Boole's inequality and uniform distribution Let $p_i, i = 1, 2, \cdots, n$ be random variables where each $p_i$ has a uniform distribution on $[0,1]$. Let $\alpha \in (0,1)$ be a constant. 

Show that $P(\min_{1 \le i \le n} p_i \le \alpha/n) \le \alpha$ using
  Boole's inequality.

I know that Boole's inequality states that $P(\cup_{n=1}^{\infty} A_n) \le \sum_{n=1}^{\infty} P(A_n)$ for any events $A_n$. However, how do I apply that inequality here?

A closely related problem is as follows. Assume now that $p_1, \cdots,
 p_n$ are jointly independent. Compute $P(\min_{1 \le i \le n} p_i \le
 \alpha/n)$ and its limit as $n$ approaches infinity.

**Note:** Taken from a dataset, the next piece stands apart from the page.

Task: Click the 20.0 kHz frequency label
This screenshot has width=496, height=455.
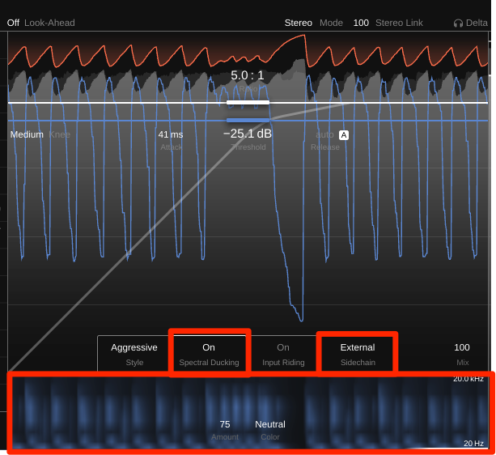Action: 468,379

Here, I know that the joint distribution is just the product of the individual uniform distributions, but I am unsure of how to calculate the probability and the limit required.
 A: 
Right, I was just thinking along those lines as well. Is my following train of thought correct? 

Yes.
The minimum of a set is no greater than a constant, exactly when at least one element of the set is not greater than the constant. Then we apply Boole's inequality.  Finally we call upon the fact that the random variables are uniformly distributed over $[0;1]$.
$$\begin{align}\mathsf P\left(\left(\min\limits_{1\leq i\leq n} p_i\right)\leq\dfrac \alpha n\right) ~&=~ \mathsf P\left(\bigcup\limits_{1\leq i\leq n}\left(p_i\leq\dfrac \alpha n\right)\right) \\[1ex] &\leq~ \sum\limits_{1\leq i\leq n}\mathsf P\left(p_i\leq\dfrac \alpha n\right)\\[1ex] &=~ n\cdot\frac \alpha n\\[2ex]\hline\therefore~\mathsf P\left(\left(\min\limits_{1\leq i\leq n} p_i\right)\leq\dfrac \alpha n\right) ~ &\leq~ \alpha\end{align}$$

On the other hand, we can use the complement.   The minimum of the set is greater than a constant, exactly when all of them are.   So, if the random variables are independent, then we use the definition of that. 
$$\begin{align}\mathsf P\left(\left(\min\limits_{1\leq i\leq n} p_i\right)\leq\dfrac \alpha n\right) ~&=~ 1- \mathsf P\left(\left(\min\limits_{1\leq i\leq n} p_i\right)\gt\dfrac \alpha n\right) \\[1ex] &=~ 1-\mathsf P\left(\bigcap\limits_{1\leq i\leq n} \left(p_i\gt\dfrac \alpha n\right)\right)\\[1ex] &=~\phantom{1-\prod\limits_{1\leq i\leq n}\mathsf P\left(p_i\gt\dfrac \alpha n\right)}\\[1ex] &=~\phantom{1-\prod\limits_{1\leq i\leq n}\left(1-\mathsf P\left(p_i\leq \dfrac \alpha n\right)\right)} \\[2ex]\hline\therefore~\mathsf P\left(\left(\min\limits_{1\leq i\leq n} p_i\right)\leq\dfrac \alpha n\right) ~&=~ \phantom{1-\left(1-\frac \alpha n\right)^n}\\[2ex]\therefore~\lim\limits_{n\to\infty}\mathsf P\left(\left(\min\limits_{1\leq i\leq n} p_i\right)\leq\dfrac \alpha n\right) ~&=~ \phantom{0}\end{align}$$
Note: This is not an inequality.   It is an equality.